Kao Academy: An Initiative to Raise Data Center Awareness among Children

Developer and operator of high-performance data centers for enterprise, cloud, HPC and AI, Kao Data, has launched the Kao Academy. It’s an industry-first science, technology, engineering, and math (STEM) resource developed to introduce the purpose and role of a data center to primary and early secondary school-aged students.

The Kao Academy, which was developed in partnership with Cambridge Science Centre, an independent educational organization, will teach youngsters aged 7 to 11 about the purpose of a data center, how they are planned, manufactured, and constructed, as well as their value and relevance to our daily lives.

Accessible via an interactive website, the Kao Academy offers a live ‘data-crunching’ game, a downloadable ‘how-to’ pack that youngsters can use to build their own data center, and instructive movies on how Kao Data’s KLON-1 data center facility in Harlow was built. Participants may also access extra e-learning materials to study and play, as well as enter a competition to build their own data center, with the chance to win £150 in LEGO and a special visit to the Kao Data headquarters in Harlow.

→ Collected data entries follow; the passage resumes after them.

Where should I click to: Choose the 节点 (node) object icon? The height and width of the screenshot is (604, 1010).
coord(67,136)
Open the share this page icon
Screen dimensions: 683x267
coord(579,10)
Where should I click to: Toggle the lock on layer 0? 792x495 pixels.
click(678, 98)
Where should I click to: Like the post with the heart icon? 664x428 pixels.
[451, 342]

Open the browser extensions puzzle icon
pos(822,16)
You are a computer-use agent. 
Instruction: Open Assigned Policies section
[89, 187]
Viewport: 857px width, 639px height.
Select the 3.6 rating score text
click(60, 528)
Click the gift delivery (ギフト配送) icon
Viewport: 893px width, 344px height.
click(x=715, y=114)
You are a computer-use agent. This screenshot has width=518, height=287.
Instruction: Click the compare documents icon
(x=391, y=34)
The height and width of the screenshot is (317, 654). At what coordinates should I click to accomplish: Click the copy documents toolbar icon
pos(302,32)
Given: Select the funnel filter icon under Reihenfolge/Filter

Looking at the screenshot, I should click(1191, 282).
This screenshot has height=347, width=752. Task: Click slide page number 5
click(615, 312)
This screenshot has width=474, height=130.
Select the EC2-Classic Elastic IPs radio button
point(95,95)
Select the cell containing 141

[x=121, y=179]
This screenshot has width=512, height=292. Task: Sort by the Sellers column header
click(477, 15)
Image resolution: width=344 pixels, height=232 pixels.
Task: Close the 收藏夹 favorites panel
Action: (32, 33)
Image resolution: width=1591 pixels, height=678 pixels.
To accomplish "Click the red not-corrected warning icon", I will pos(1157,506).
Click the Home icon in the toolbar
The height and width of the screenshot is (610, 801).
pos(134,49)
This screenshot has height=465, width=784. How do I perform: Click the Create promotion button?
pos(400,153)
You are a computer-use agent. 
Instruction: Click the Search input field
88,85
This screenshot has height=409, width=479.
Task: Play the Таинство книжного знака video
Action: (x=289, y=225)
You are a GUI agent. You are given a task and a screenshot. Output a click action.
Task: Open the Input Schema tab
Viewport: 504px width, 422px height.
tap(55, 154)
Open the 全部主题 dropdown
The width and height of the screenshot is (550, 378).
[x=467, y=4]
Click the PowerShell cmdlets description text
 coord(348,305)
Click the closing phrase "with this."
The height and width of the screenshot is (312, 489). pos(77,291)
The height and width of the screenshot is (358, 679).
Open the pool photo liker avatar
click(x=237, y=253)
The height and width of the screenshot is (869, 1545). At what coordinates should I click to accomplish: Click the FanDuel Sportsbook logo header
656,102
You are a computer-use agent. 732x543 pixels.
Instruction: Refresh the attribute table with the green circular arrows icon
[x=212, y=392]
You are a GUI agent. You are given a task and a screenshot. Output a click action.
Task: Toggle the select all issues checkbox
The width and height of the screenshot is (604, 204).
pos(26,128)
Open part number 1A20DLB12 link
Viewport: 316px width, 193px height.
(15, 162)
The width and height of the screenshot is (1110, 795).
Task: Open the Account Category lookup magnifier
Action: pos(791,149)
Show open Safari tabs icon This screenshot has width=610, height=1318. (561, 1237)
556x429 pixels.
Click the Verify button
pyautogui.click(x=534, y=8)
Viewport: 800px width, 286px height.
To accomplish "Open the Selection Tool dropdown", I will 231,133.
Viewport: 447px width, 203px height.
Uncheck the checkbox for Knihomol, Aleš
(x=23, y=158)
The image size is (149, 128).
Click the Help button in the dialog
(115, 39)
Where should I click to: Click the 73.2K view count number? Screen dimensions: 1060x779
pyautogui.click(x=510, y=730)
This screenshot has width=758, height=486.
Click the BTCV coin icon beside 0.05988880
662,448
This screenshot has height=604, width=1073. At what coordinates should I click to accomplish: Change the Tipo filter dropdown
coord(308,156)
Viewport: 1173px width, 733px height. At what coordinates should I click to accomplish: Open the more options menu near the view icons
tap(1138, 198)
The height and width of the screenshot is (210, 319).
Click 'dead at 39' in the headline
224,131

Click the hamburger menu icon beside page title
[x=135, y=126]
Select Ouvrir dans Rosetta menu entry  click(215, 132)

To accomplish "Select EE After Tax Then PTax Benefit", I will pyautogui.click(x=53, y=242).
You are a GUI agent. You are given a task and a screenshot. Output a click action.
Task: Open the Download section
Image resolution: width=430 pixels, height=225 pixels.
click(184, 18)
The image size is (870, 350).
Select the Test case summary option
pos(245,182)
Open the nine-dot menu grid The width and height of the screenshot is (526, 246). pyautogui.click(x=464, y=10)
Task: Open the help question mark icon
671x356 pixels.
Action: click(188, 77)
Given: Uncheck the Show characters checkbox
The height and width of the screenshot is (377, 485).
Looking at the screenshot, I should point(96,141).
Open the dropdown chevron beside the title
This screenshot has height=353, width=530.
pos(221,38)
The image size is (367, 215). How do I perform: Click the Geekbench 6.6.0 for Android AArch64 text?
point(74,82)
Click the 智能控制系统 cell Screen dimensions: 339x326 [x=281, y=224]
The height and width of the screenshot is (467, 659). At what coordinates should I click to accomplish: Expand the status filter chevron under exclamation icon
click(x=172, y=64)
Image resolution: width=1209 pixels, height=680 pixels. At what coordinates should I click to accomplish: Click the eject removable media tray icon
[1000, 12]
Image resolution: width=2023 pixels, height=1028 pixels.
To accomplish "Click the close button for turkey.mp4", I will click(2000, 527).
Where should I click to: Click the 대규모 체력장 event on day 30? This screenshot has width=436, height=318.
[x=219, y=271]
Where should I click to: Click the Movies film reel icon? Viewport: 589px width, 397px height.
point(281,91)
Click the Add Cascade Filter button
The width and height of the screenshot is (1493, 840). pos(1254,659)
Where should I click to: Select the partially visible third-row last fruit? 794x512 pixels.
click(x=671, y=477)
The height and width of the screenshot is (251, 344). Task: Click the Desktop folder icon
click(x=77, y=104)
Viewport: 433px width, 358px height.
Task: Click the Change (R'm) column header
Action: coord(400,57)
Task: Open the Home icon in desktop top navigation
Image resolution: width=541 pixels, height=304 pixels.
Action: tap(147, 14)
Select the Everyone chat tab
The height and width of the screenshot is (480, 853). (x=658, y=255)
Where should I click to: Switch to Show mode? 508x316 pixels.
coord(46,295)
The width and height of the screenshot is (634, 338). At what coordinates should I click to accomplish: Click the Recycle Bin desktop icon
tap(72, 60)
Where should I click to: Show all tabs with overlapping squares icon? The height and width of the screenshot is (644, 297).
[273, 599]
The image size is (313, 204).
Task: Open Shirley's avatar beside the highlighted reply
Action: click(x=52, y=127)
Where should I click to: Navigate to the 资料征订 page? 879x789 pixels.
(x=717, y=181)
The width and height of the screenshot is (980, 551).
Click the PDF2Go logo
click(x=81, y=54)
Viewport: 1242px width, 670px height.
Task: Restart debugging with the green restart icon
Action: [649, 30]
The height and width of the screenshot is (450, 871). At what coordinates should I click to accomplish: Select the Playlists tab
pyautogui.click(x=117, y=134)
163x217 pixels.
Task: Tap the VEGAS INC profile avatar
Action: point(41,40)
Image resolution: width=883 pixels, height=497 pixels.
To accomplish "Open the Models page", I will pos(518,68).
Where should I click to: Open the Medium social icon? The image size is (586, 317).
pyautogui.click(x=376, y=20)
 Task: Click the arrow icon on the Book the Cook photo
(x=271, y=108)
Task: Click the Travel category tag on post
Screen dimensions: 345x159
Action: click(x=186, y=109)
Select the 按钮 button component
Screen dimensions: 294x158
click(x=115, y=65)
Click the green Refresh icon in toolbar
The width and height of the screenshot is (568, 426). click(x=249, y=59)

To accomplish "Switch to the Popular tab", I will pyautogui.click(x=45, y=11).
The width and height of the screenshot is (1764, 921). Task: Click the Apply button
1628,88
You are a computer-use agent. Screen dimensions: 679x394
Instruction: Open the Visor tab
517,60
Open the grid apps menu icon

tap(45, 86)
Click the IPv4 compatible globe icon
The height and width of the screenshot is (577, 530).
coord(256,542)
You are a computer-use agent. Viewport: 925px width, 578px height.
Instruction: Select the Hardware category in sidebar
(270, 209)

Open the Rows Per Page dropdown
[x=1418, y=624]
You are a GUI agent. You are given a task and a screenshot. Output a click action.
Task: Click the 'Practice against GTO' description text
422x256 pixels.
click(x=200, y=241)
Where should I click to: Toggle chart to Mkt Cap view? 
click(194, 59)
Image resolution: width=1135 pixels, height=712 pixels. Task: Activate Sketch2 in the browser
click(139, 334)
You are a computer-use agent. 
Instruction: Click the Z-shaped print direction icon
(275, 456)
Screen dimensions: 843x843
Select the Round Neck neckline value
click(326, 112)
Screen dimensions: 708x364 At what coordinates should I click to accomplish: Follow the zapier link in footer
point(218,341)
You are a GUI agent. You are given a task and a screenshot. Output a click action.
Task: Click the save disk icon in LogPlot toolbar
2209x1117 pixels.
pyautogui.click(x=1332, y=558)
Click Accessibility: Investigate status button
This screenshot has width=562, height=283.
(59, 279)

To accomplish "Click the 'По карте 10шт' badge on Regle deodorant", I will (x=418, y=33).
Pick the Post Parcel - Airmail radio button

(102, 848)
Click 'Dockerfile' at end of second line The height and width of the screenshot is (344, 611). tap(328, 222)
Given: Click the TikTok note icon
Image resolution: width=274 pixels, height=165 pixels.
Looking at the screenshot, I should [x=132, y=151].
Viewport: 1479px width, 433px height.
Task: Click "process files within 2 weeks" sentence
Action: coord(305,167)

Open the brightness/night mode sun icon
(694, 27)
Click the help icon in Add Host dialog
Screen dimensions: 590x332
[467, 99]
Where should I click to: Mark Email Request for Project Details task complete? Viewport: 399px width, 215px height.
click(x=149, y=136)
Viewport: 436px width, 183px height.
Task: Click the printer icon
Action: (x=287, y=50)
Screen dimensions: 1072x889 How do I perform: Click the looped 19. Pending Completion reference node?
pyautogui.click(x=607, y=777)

Data Center Skills Shortage

Photo Adam Nethersole, VP of Marketing at Kao Data
“Starting with children, and through the Kao Academy, our mission is to drive greater awareness of data centers,” said Adam Nethersole, VP of Marketing at Kao Data.

According to Kao Data, encouragement of STEM education at a young age has been shown to be advantageous throughout the learning spectrum and can impact a student’s future academic and professional choices. Kao Data’s Kao Academy intends to engage the next generation of technology enthusiasts in ‘Key Stage 2’ and encourage them to take an active interest in science and engineering, with the possibility of some youngsters pursuing future jobs in the data center business.

The data center skills shortage has long been touted as one of the industry’s most pressing issues, and the Uptime Institute predicted that by 2025, the sector’s workforce will number about 2.3 million.

“Data centers are today instrumental to our way of life – they underpin many of our daily activities, support our work, entertainment, retail and financial choices, facilitate human inter-communication and were fundamental in the response to the Covid-19 pandemic,” said Adam Nethersole, Vice President of Marketing at Kao Data. “Despite all of this, general understanding and appreciation of data centers is surprisingly low. Starting with children, and through the Kao Academy, our mission is to drive greater awareness of data centers, their crucial role, and showcase the people who design, build, and operate them.”